The length of the coordination of benefits periods has changed several times through the enactment of Medicare laws. If entitlement began before November 5, 1990, Medicare was the second payer for 12 months. If the COB began between November 5, 1990 and March 1, 1996, Medicare was the second payer for 18 months based on the OBRA 1990 law. Effective March 1, 1996, coordination of benefit period is in effect for 30 months. Section 4631(b) of the Balanced Budget Act of 1997, permanently extends the COB for 30 months.

c.2 Dual Entitlement
Medicare entitlement based on ESRD and aged or disability is considered dual entitlement. For example: An individual may be entitled to ESRD and then become entitled based on aged or disability. Or, an individual may be entitled to Medicare based on aged or disability and then develop ESRD.

Anytime an individual is entitled to Medicare for 2 different reasons, they are considered dually entitled. Prior to August 10, 1993, Medicare became primary or first payer on the first day of the month an individual became dually entitled.

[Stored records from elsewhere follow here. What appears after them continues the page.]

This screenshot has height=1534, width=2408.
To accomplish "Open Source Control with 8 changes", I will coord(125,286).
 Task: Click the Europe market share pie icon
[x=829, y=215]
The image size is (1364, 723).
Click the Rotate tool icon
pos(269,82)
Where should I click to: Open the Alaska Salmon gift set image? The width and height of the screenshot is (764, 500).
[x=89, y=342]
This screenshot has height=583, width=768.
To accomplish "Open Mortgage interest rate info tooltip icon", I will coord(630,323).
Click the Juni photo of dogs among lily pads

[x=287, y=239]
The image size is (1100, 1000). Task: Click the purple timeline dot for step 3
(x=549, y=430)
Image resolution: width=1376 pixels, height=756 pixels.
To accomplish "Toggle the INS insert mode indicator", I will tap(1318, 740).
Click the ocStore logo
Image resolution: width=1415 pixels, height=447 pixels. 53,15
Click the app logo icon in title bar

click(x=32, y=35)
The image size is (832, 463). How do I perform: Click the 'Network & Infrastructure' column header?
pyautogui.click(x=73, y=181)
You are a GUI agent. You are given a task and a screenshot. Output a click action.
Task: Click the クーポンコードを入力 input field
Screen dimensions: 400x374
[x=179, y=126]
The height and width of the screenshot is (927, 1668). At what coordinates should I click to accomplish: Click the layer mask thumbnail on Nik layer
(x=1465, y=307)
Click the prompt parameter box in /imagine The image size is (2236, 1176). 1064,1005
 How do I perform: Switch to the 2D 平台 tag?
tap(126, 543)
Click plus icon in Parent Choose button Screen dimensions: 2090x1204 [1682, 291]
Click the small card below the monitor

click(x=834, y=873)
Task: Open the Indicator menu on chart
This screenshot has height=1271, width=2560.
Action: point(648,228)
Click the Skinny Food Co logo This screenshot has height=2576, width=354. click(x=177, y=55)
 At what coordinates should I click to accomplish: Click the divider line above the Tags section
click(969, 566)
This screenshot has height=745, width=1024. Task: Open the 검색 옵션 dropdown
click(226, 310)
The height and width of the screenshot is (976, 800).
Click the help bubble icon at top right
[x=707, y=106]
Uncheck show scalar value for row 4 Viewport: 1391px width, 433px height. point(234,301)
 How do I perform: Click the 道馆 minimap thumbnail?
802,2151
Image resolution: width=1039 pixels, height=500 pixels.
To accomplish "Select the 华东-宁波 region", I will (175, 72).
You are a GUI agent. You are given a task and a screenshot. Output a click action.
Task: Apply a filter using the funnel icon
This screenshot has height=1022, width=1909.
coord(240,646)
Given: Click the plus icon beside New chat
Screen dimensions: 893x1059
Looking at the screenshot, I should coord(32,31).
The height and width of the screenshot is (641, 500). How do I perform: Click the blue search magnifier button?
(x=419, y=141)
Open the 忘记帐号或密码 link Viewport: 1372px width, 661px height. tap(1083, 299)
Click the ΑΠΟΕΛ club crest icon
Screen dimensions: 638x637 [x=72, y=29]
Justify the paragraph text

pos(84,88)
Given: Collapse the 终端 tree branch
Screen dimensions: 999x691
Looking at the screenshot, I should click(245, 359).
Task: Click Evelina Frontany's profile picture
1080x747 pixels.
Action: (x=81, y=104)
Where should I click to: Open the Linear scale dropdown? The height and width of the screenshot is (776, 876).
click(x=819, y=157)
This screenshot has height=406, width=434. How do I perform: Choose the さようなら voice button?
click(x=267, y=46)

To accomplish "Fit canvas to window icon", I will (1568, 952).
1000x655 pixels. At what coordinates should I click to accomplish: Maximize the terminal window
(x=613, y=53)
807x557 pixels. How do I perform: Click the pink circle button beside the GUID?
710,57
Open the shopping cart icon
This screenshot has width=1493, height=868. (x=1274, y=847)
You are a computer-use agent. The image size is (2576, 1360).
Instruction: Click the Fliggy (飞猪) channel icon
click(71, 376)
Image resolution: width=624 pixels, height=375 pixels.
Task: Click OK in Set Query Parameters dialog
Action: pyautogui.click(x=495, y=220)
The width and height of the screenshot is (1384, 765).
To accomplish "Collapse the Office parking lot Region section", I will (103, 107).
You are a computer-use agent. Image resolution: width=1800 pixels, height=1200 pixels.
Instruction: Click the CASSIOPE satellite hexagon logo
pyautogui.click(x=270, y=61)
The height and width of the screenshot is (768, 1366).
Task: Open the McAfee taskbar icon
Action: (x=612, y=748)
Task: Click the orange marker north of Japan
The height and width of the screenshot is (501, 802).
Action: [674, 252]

The enactment of OBRA 1993 on August 10,1993, changed how dual entitlement affects the coordination of benefits period. Under this law, group health plans must continue to pay primary benefits even if the individual becomes dually entitled during the COB period. If the individual’s entitlement to Medicare was on the basis of aged or disability, and then they became entitled based on ESRD, GHPs were required to pay primary for the COB period. If the GHP was a supplemental plan at the time the individual became entitled based on ESRD, the GHP had to convert to primary payment for the COB period. If the individual did not have GHP coverage, Medicare remained primary in this situation.

c.3 Court Injunction
On May 5, 1995, a lawsuit was filed in the United States District Court, challenging the implementation of one aspect of the OBRA’93 provisions involving beneficiaries who have supplemental group health plan coverage. The court issued a preliminary injunction order on June 6, 1995 that prevents Medicare from applying the rule to services furnished between August 10, 1993 and April 24, 1995 to claims involving GHP retirement coverage pending the court’s decision.

c.4 ESRD Entitlement Notes
If an individual has more than one period of Part A eligibility or entitlement based on ESRD, a coordination period is determined for each period of eligibility when the individual has GHP coverage.
Entitlement/Eligibility to Medicare based on ESRD ends 12 months after the month the individual no longer requires maintenance dialysis or 36 months after the month of a successful kidney transplant.
c.5 Effect of COBRA Continuation Coverage on ESRD MSP Provision
COBRA (Consolidated Omnibus Budget Reconciliation Act) requires that certain GHPs offer continuation of plan coverage for 18 to 36 months after the occurrence of certain qualifying events. An example of such an event would be loss of employment or reduction of employment hours. These events could result in loss of GHP coverage unless the individual is given the opportunity to elect continued plan coverage at their own expense. Typically Medicare is primary to COBRA plans with limited exceptions.

COBRA plans may terminate coverage upon entitlement to Medicare with one exception. The exception is that a COBRA plan may not terminate continuation coverage of an individual and his/her qualified dependents if the individual retires on or before the date the employer eliminates regular plan coverage by filing for Chapter 11, Bankruptcy. In this instance, if COBRA coverage overlaps the ESRD MSP coordination period, Medicare is secondary. Medicare will also be secondary if the COBRA plan voluntarily chooses to remain in effect even though they are not obligated to do so under COBRA provisions.